Secara ringkas dapat dikatakan bahwa pendeskripsian atau penggambaran terbaik tentang ruang publik itu sebagai sebuah jaringan komunikasi informasi dan opini, baik opini negatif maupun positif tentang suatu persoalan. Dari aktivitas komunikasi informasi tersebut maka ruang publik menjadi mediator bagaimana beragam pendapat, pandangan atau opini itu dikembangkan, diproses, dan disarikan yang akhirnya disimpulkan dengan cara-cara tertentu membentuk sebuah opini publik yang lebih spesifik. Aspek yang ditelorkan dalam filsafat politik Jürgen Habermas dengan sendirinya merombak paradigma kalsik tentang opini publik.

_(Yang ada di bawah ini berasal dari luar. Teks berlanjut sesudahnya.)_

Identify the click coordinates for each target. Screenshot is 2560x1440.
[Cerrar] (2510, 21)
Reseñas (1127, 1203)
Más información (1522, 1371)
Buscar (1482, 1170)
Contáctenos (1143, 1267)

Dalam konteks Negara plural demokratis dan modern peran serta masyarakat tidak boleh diragukan dan dikesampingkan. Opini yang lahir dari dinamika bersama publik jauh lebih memberi bobot terhadap legitimasi sebuah kekuasaan. Opini yang dihasilkan dari ruang publik politik turut memberikan sumbangan, pengaruh, dan berperan penting dalam proses pengambilan keputusan dalam sistem politik bangsa yang genial, yakni politik yang berpihak pada keadilan dan kesetaraan terhadap peran masyarakat.

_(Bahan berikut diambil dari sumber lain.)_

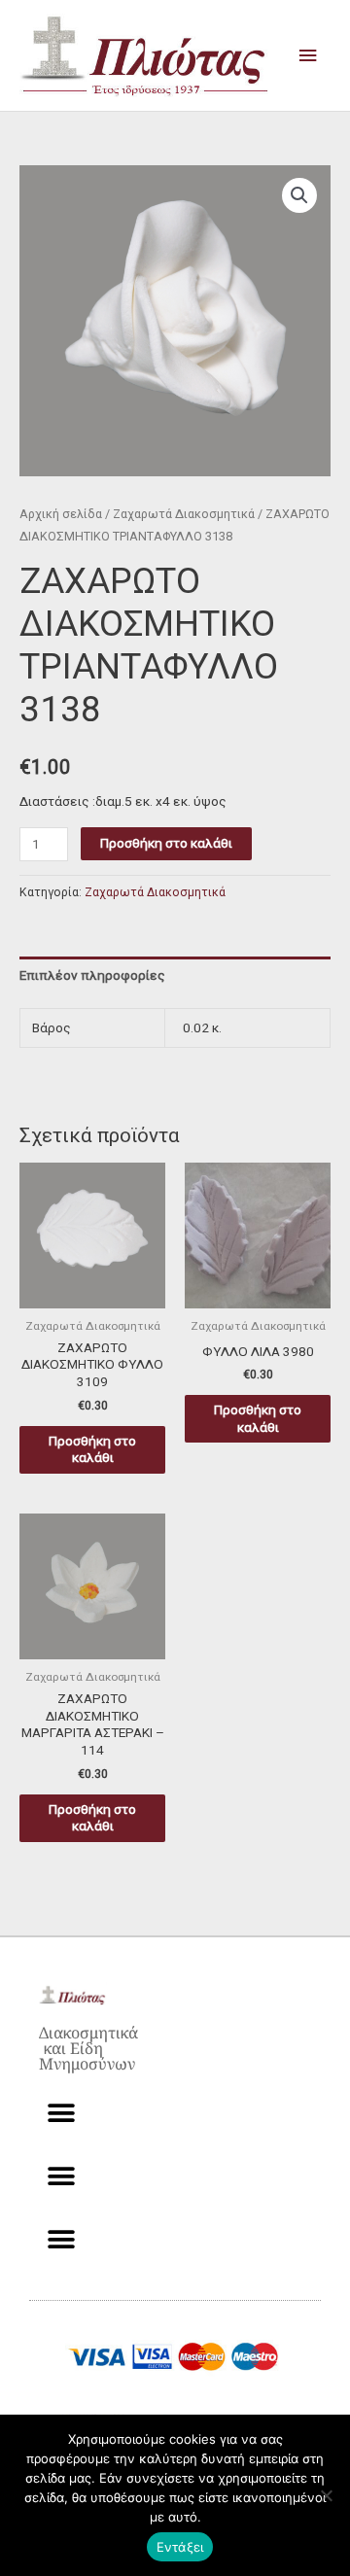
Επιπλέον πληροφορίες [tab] (92, 975)
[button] (299, 195)
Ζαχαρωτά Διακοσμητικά (184, 513)
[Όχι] (325, 2495)
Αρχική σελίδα (60, 513)
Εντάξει (180, 2547)
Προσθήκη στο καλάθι (166, 843)
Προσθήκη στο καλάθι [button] (92, 1449)
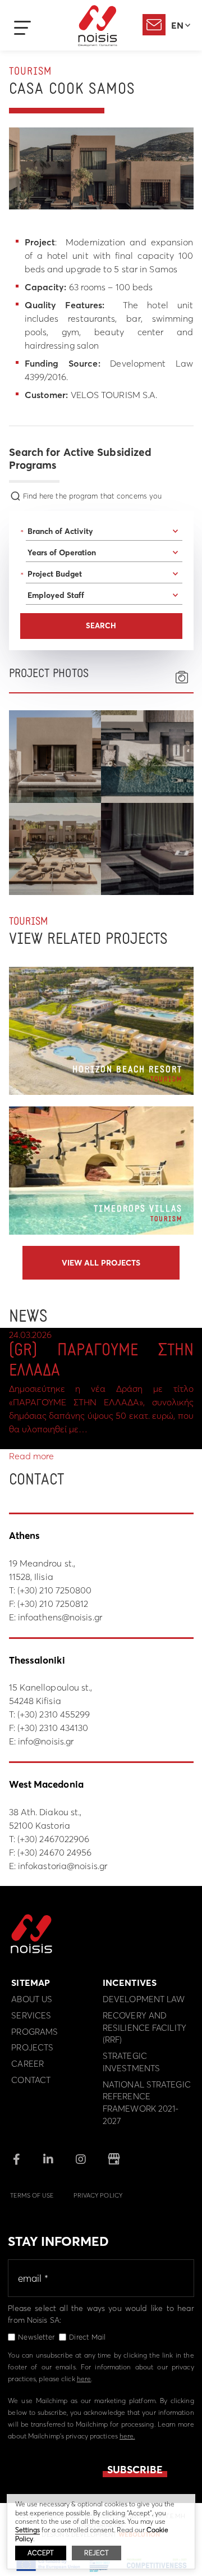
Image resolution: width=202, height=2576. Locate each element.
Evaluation (154, 24)
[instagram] (81, 2160)
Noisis (97, 26)
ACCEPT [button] (40, 2552)
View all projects (101, 1263)
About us (31, 1999)
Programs (34, 2031)
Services (31, 2015)
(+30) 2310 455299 (53, 1714)
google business (113, 2159)
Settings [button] (27, 2529)
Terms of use (31, 2195)
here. (127, 2436)
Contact (30, 2080)
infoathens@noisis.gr (60, 1617)
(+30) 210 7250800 (54, 1590)
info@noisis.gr (46, 1741)
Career (27, 2063)
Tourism (30, 72)
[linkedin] (48, 2160)
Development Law (144, 1999)
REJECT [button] (96, 2552)
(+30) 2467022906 (53, 1838)
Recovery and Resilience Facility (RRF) (144, 2027)
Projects (32, 2047)
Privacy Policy (98, 2195)
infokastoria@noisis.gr (62, 1865)
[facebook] (16, 2160)
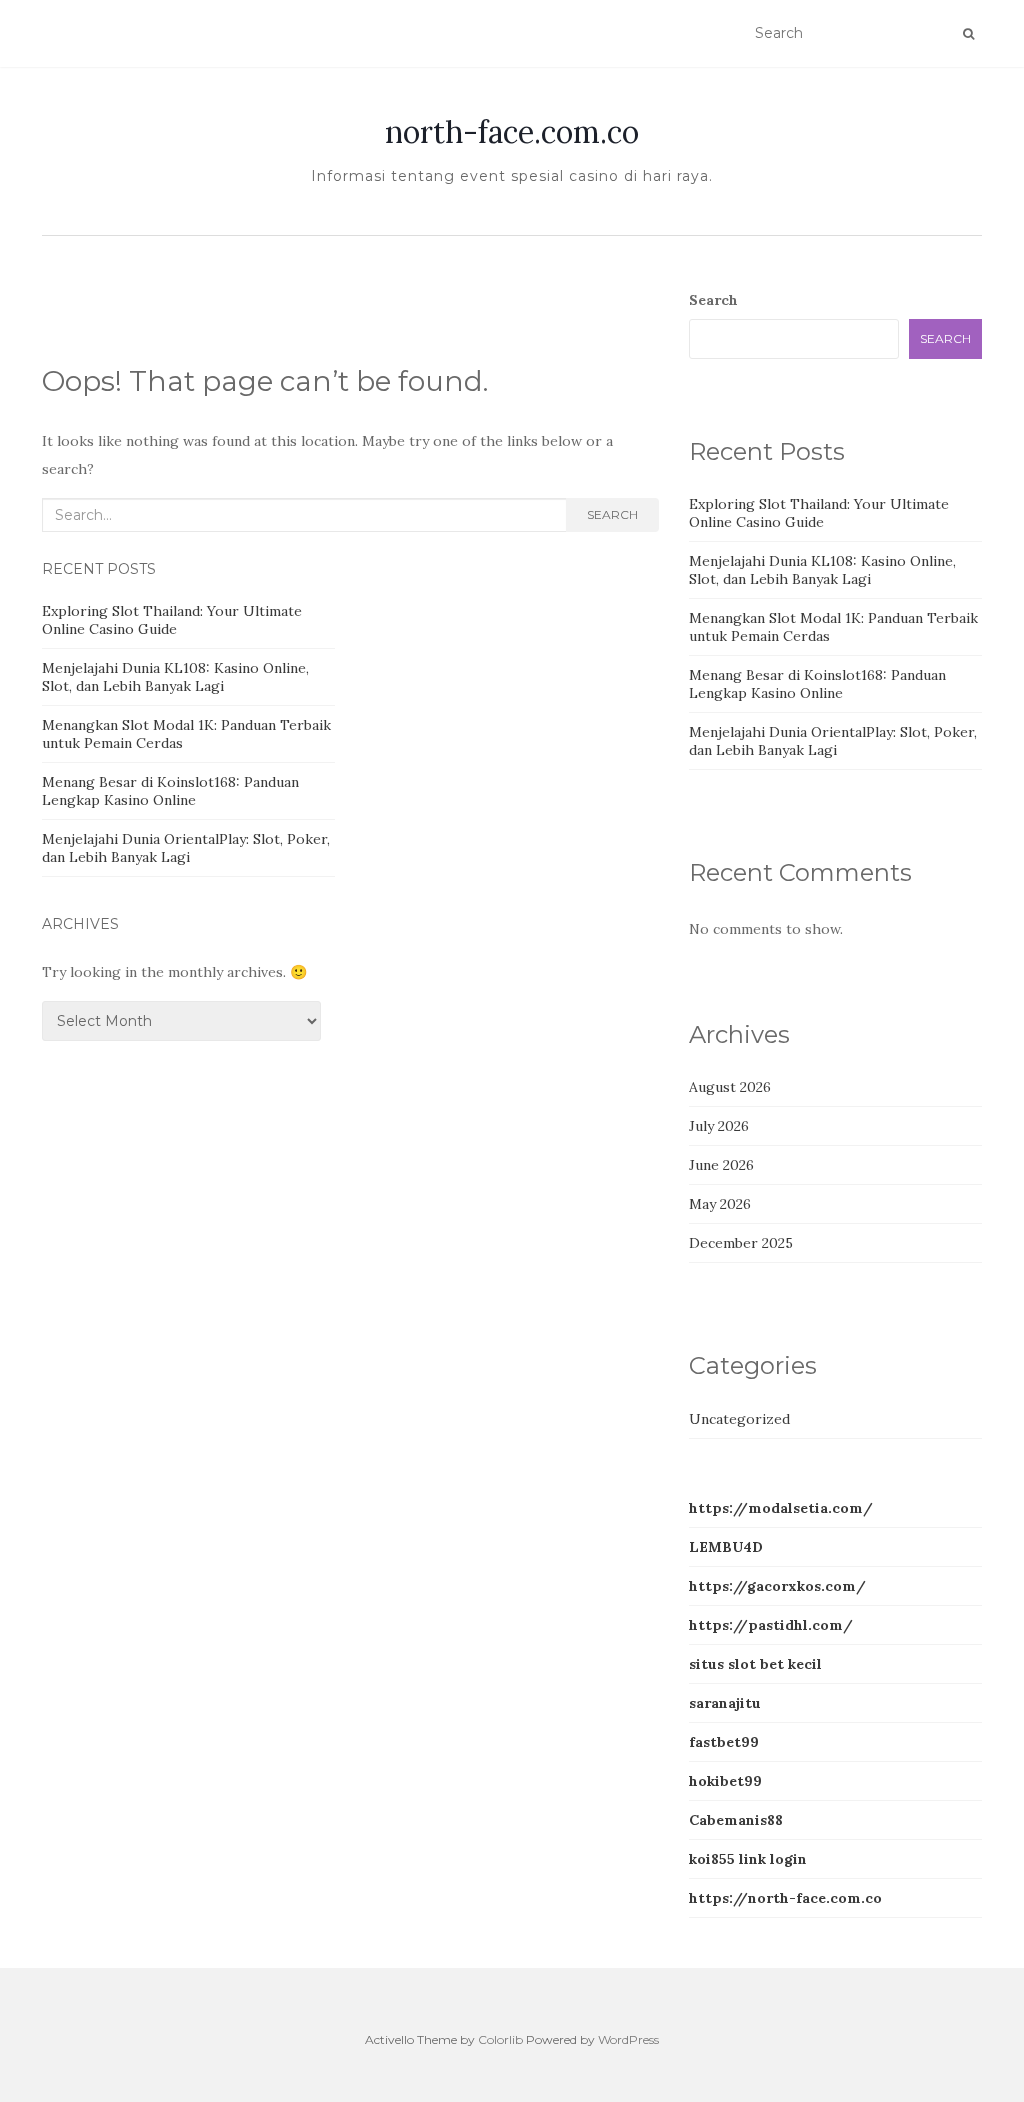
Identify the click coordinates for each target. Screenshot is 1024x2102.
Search (612, 514)
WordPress (628, 2039)
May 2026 (720, 1204)
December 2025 (741, 1243)
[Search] (968, 34)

Dalam konteks Jürgen Habermas ruang publik politik sebagai kondisi komunikasi yang memungkinkan warga Negara membentuk opini dan kehendak bersama secara diskursif. Ruang publik politik memberikan peluang kepada warga negara untuk berpartisipasi dalam tata kehidupan bersama. Ruang publik menjadi mendesak untuk dipraktikkan karena dari sanalah lahir sebuah dinamika rasionalitas publik terkait persoalan-persoalan aktual masyarakat bangsa.
Dalam tataran teoritis ruang publik politik merupakan mediator yang menjembatani berbagai kepentingan, yakni antara kepentingan mansyarakat sipil dengan kepentingan pemegang kekuasaan yang selalu berbeda. Apakah ruang publik itu justru menelorkan sikap saling kompetitif yang mengarah pada anarkisme? Ruang publik tidak melibatkan kekerasan fisik. Janganlah kita berpikir bahwa ruang publik itu semacam satu kekuatan saling berhadapan dengan kekuatan lain yang lebih lemah, yang seimbang atau sebaliknya. Mesti dikatakan tidak demikian. Lantas bagaimana dalam tataran praktisnya ruang publik mesti dijalankan? Jurgen Jürgen Habermas memberikan sebuah pernyataan tegas bahwa ruang publik itu tercipta melalui opini-opini publik lewat diskusi, dialog, “cangkrukan” yang membahas tema-tema aktual politik, media massa (televisei, radio, internet, majalah, koran) yang memberikan pemahaman menyangkut dinamika kehidupan sosial politik masyarakat. Dalam konteks ini partisipan tidak lagi sebagai penikmat berita, tetapi partisipan menjadi pelaku yang berkancah dalam menata kehidupan bersama.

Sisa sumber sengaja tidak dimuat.